--- PROBLEM REQUIREMENTS ---
Down to the last line, restate the records below word for word, dropping every image.

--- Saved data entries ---
⟨
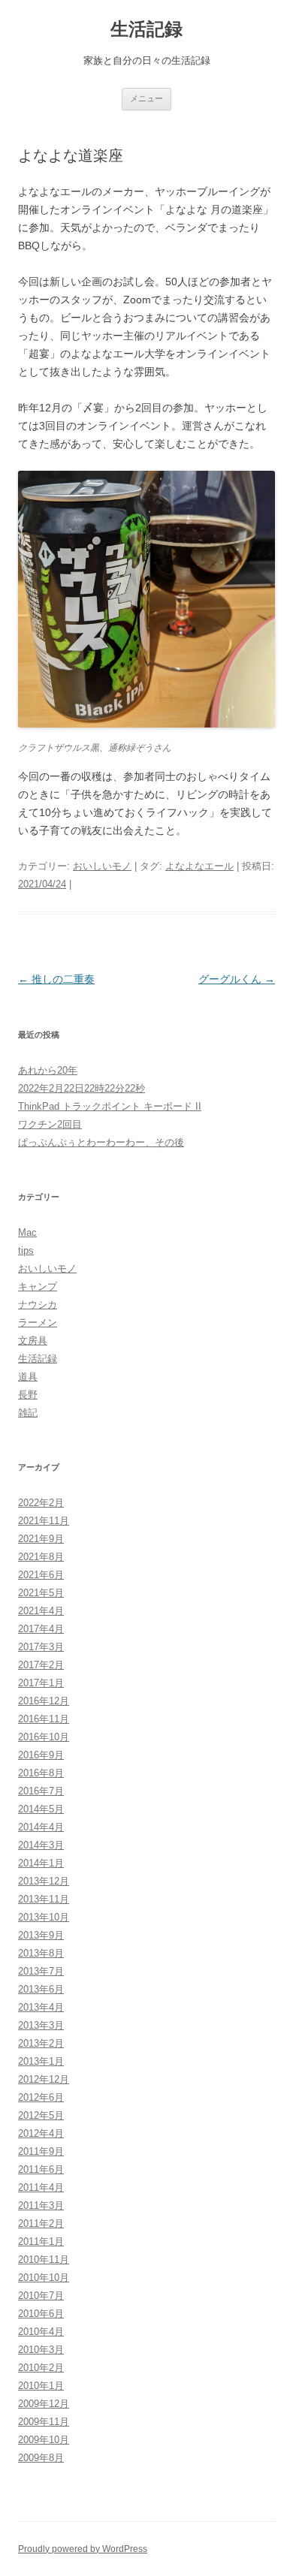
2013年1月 (41, 2061)
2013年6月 (41, 1989)
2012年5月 (41, 2115)
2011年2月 (41, 2223)
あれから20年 (47, 1070)
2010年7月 (41, 2295)
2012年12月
⟩
--- COMPLETED TASK ---
2013年1月 (41, 2061)
2013年6月 (41, 1989)
2012年5月 (41, 2115)
2011年2月 (41, 2223)
あれから20年 (47, 1070)
2010年7月 (41, 2295)
2012年12月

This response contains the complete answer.